(What to work on): If a line below contains the word "details", count it; give only the total.
━━ Input for this task
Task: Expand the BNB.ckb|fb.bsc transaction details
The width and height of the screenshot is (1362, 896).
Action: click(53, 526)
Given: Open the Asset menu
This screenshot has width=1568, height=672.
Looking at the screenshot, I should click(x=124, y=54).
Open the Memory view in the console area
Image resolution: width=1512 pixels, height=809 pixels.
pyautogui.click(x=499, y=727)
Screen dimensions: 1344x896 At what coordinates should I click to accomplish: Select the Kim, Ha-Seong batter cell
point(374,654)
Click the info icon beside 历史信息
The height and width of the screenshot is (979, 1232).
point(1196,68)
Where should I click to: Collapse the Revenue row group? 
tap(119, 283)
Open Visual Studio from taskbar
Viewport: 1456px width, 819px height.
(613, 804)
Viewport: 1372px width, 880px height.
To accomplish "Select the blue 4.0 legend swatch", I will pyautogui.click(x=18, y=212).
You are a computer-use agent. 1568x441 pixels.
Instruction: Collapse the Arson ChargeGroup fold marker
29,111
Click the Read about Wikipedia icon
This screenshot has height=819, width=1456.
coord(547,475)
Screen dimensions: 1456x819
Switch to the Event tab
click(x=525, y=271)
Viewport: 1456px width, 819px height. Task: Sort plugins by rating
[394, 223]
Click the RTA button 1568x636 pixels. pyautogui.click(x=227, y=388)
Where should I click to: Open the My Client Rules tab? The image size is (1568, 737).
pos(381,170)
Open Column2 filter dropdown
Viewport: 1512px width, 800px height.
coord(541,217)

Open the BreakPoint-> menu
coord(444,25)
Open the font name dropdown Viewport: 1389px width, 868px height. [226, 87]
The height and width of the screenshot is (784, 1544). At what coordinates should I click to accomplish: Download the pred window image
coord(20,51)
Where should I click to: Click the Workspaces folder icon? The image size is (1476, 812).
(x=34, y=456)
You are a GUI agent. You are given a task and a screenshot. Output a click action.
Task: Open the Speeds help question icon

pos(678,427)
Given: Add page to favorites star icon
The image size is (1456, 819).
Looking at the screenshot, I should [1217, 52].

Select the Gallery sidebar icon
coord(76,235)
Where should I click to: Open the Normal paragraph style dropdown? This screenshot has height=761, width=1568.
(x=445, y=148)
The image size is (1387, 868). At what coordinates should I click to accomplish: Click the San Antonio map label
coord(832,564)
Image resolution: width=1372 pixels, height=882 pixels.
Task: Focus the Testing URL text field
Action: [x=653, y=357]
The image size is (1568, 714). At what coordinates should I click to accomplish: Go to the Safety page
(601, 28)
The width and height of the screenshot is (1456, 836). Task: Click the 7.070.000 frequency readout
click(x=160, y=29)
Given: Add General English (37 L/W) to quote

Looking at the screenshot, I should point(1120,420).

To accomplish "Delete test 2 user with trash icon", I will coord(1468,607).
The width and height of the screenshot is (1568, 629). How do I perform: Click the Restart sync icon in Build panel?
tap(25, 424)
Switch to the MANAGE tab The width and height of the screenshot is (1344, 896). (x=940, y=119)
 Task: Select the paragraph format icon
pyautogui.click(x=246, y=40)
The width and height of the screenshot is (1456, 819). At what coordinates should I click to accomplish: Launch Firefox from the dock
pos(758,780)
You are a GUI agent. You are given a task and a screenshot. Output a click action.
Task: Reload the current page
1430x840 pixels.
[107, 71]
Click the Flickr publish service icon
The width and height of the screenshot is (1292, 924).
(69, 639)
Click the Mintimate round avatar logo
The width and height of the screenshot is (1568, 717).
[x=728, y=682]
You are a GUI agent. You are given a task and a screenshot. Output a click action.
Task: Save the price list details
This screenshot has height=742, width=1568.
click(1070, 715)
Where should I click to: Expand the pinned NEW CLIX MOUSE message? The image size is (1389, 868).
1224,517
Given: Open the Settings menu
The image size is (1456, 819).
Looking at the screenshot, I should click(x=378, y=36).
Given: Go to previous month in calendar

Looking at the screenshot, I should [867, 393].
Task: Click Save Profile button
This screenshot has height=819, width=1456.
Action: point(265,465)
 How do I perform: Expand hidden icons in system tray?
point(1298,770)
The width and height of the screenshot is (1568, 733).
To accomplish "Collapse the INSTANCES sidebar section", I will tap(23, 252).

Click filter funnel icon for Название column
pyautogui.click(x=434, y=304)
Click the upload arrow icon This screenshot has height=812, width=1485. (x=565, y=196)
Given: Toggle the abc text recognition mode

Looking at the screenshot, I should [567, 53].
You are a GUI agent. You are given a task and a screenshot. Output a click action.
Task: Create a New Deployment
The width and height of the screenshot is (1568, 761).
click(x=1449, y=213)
━━━━
(Answer to this task): 2